Defining childhood is more difficult than it looks. In what way is a young prodigy more childish than a stupid adult? Do homeless children trying to survive in the streets of Brazil have anything that could be recognised in the developed world as a childhood? When children become the breadwinners for their families, or act as translators and mediators for a culture in which they have grown up, but which their immigrant parents or grandparents do not understand, who is then the child?

These and other issues are all considered in The Future of Childhood, a short book of formidable intelligence. Professor Prout tells the history of child study from its early emphasis on biological roots in the works of Charles Darwin through to the 20th century insistence on the social and anthropological forces that also bear down upon the young. He considers those academics who have more recently suggested that childhood is a social construction imposed by an adult, largely patriarchal world that defines society according to its own needs.

When fathers were the only breadwinners and mothers stayed at home, for example, it was convenient to infantilise the women and children who were expected to fit into this status quo. When mothers started working outside, small children in particular were re-defined as no longer in need of the hour-by-hour parental attachment that was once the approved norm. Instead, they were seen as innately social beings, eager to experience the day-care arrangements necessary now that so many of their mothers were out of the house during the day.

On this reasoning, an objective answer to what childhood is and what it most needs is never going to be possible, given that each society imposes the sort of childhood that suits it best.

Those universal psychological concepts once taken for granted are now also seen to vary between societies and between children themselves. Prout’s solution when looking for definitions is to avoid polarities in favour of interconnections. For him, childhood is something all societies have to come to terms with, given that human beings share with other higher mammals a period of juvenility before coming to full physical and sexual maturity.

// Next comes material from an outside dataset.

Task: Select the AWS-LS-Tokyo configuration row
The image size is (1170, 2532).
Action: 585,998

How each society responds to this period is governed by myriad economic, geographic and cultural forces. The end result is a state of childhood encompassing cultural, biological, social, individual, historical, technological, spatial, material and discursive influences, and more.

This is not as clear an answer as it might be, because Prout is more concerned with theoretical models than practical applications, and this makes his book difficult to read. Just one case study would have helped explain what exactly is meant by “actor-network theories” and the way these affect children, or how “bio-technical-social translation” gets across to pupils milling around in the playground.

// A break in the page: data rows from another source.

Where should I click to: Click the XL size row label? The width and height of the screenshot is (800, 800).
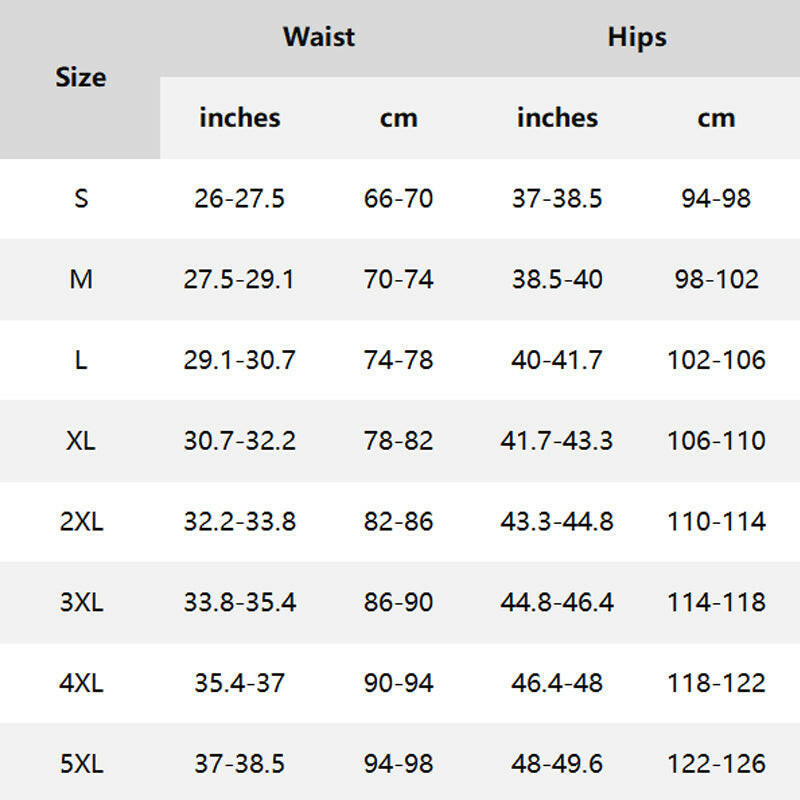81,441
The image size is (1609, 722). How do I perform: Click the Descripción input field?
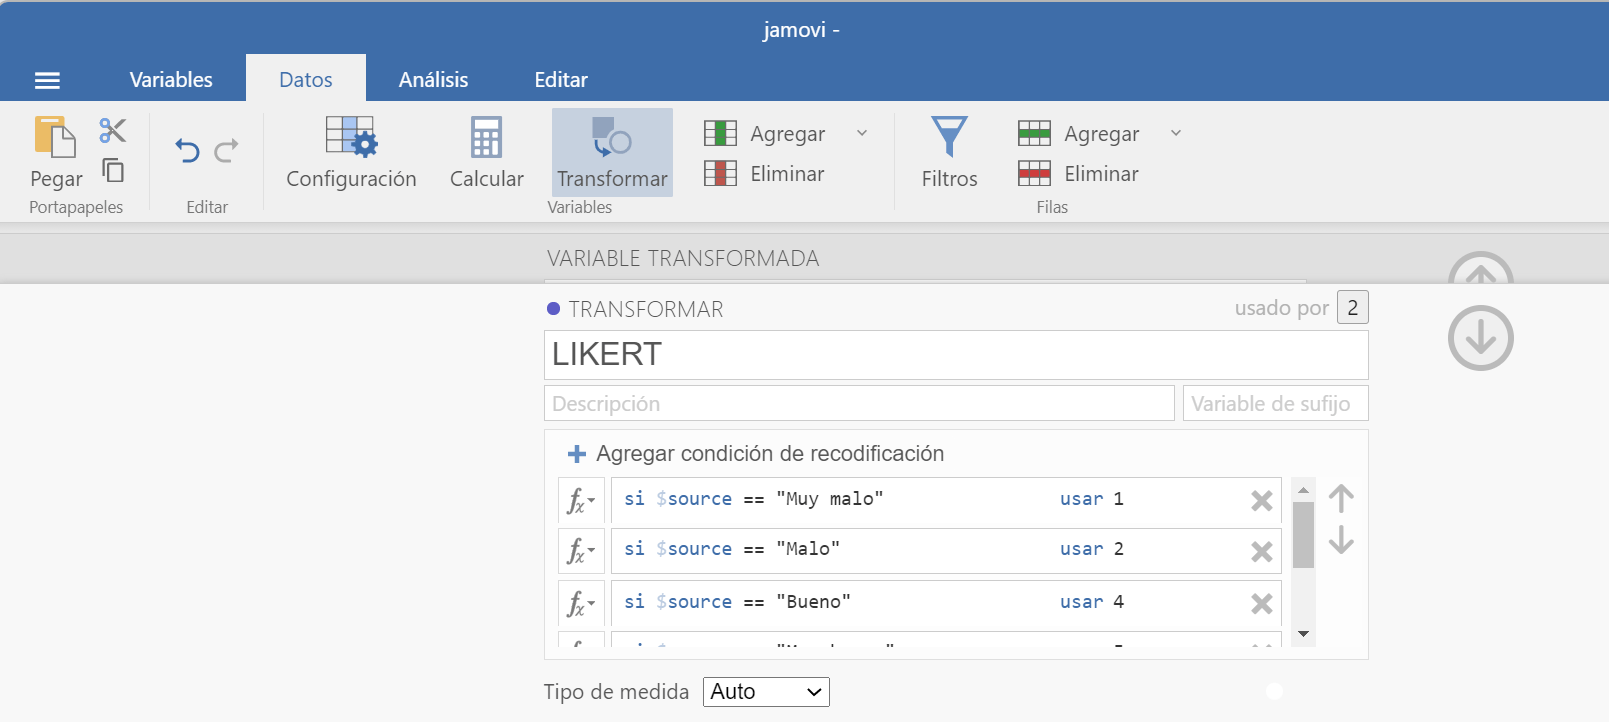tap(858, 404)
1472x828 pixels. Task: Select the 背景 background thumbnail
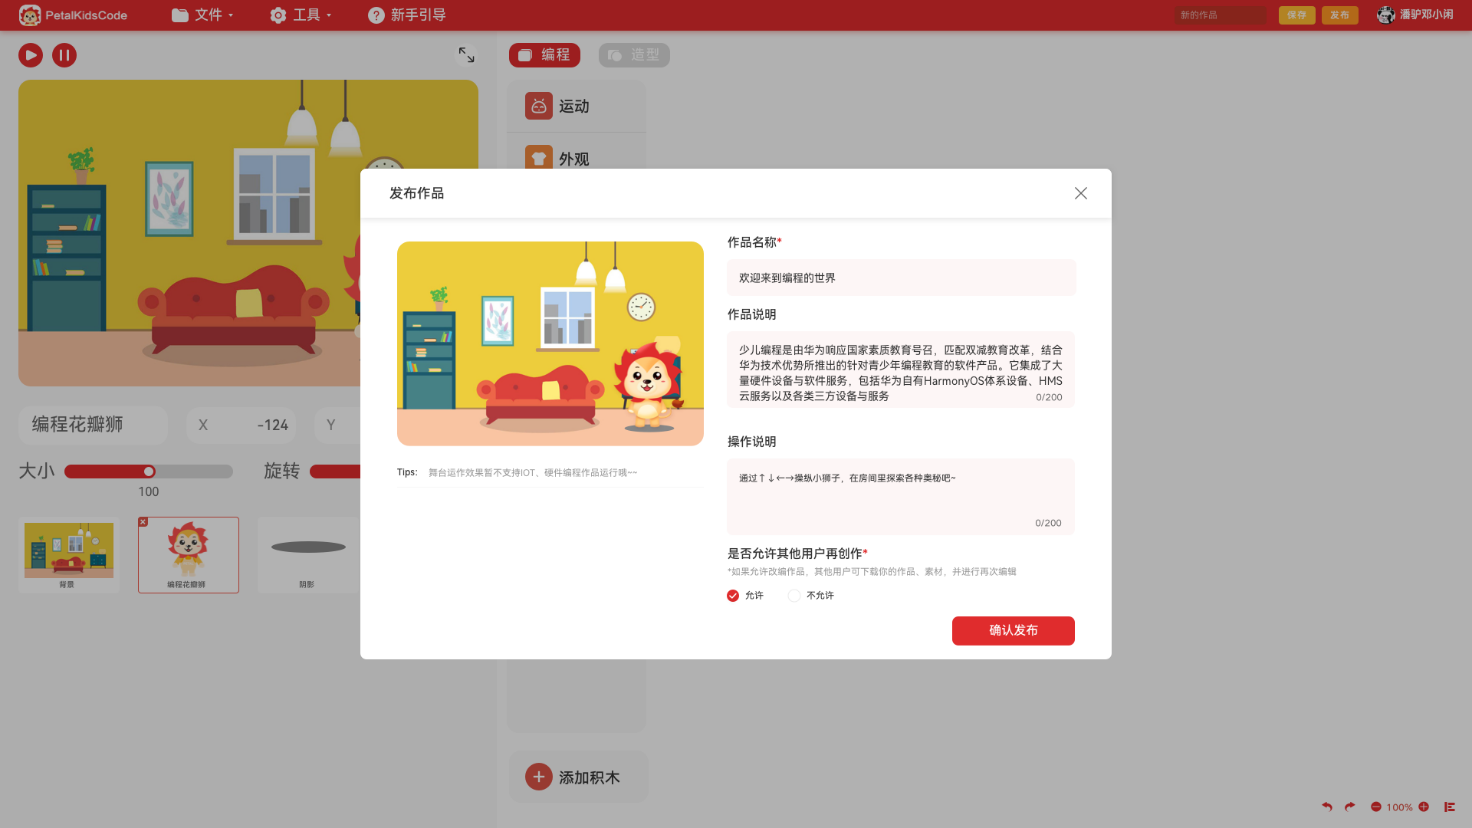[68, 555]
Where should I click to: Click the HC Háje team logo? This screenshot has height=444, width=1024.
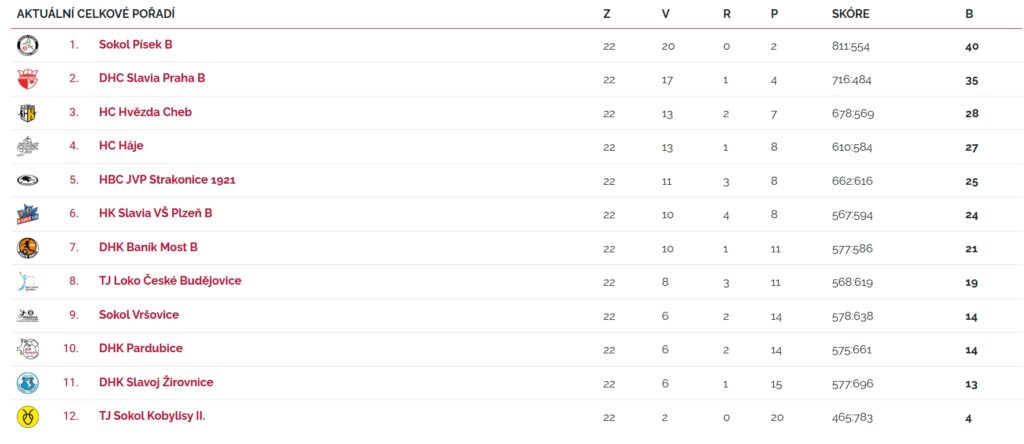(28, 147)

But there are plenty of interesting asides in this generally magisterial work. Prout is good, for example, on the dispute between the cyber-critics, who see television and the internet as eroding childhood, and the cyber-utopians, who say the same technology gives children the potential for a real voice in their own affairs. Prout makes it clear throughout that childhood is as subject to change as any other social phenomenon.

But change in itself does not always have to be for the best, and nostalgia for the certainties of past childhood seems likely to remain a regular feature of complaints about present practice in the home. The modern switch from what anthropologist Bob Simpson has described as the nuclear to the unclear family (Changing Families, 1998) is often linked with the transition of childhood from secret garden to busy crossroads. The competing traffic here could well be parents and other interested adults hurtling along in opposite directions, sometimes crashing into each other.

In modern children’s literature, this change is evident in the way young adventurers can no longer take their home base for granted, as in, for example, the stories of Arthur Ransome and Enid Blyton. Their modern counterparts have instead to develop new social and coping skills to survive in often novel domestic situations. How fortunate that the long period of juvenility granted by nature is still there to give them the time needed to come to terms with the increasingly confused and confusing world they are born into and must make sense of, just as they have always done.